For this challenge, I decided to use Excel, as that is the program that I am most confident using. For tabs 1 and 2, I created a new column called “Difference” and input a formula that subtracted the current value from the previous value. Numbers that had no deviations should return the number 1 for this formula. I then added a filter on the column and found which numbers deviated from the renumbering sequence. For the third tab, I first had to put the renumbering in sequential order, and then applied the same process as the first two tabs. For each tab, here are the number that I found that violated the sequential renumbering:

Tab 1: 3047, 4022, 12648, 36385
Tab 2: 4489, 10957, 11170, 13071, 39789, 41343, 45079
Tab 3: 66870, 368255, 517919, 541002

These numbers are problematic because they either skip a number or are a duplicate. I have attached a picture of my Excel file below, due to the fact that the actual file size was too big.

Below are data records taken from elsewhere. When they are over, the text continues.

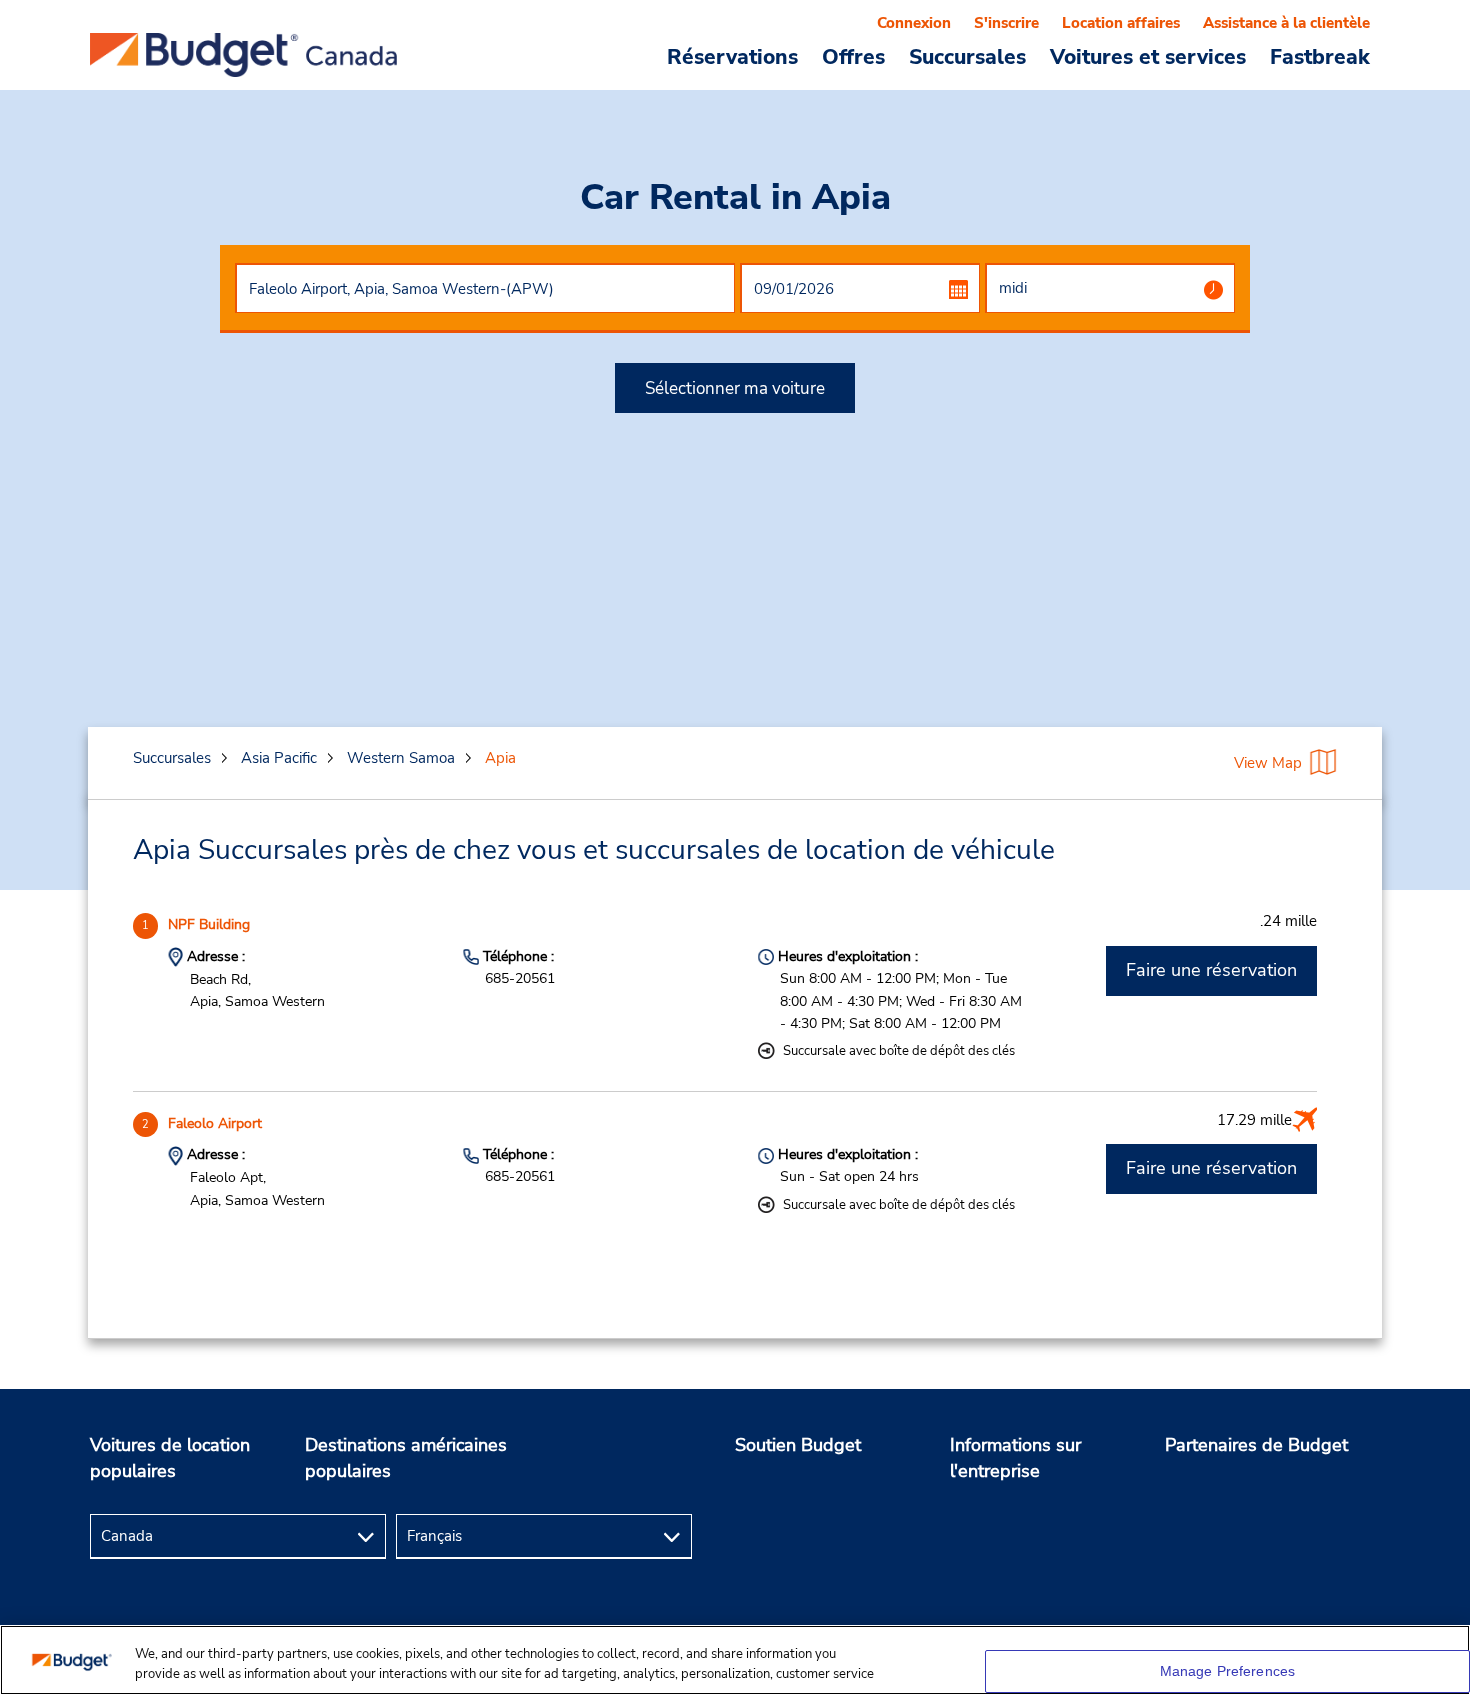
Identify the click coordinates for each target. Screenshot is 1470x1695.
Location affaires (1121, 23)
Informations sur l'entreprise (1015, 1458)
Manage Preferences (1228, 1671)
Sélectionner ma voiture (735, 388)
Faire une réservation (1211, 970)
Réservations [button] (732, 56)
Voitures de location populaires (170, 1458)
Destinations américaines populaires (406, 1458)
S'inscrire (1006, 23)
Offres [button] (853, 56)
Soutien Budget (798, 1445)
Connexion (914, 23)
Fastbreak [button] (1320, 56)
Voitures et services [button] (1148, 56)
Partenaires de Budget (1256, 1445)
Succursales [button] (967, 56)
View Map (1268, 763)
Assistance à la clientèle (1286, 23)
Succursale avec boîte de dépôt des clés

Screen Shot 2023-04-18 at 1.41.22 PM

Screen Shot 2023-04-18 at 1.41.40 PM

Screen Shot 2023-04-18 at 1.42.42 PM

@Margaret_Christ

1 Like

This was a challenge to fully automate. I used Excel VBA as I wanted to increase my proficiency with that software.

My code queries the sequence range, input range, and output range from the user. It then checks the input range for any missing, duplicate, or out or range values and outputs those numbers to the output range selected by the user.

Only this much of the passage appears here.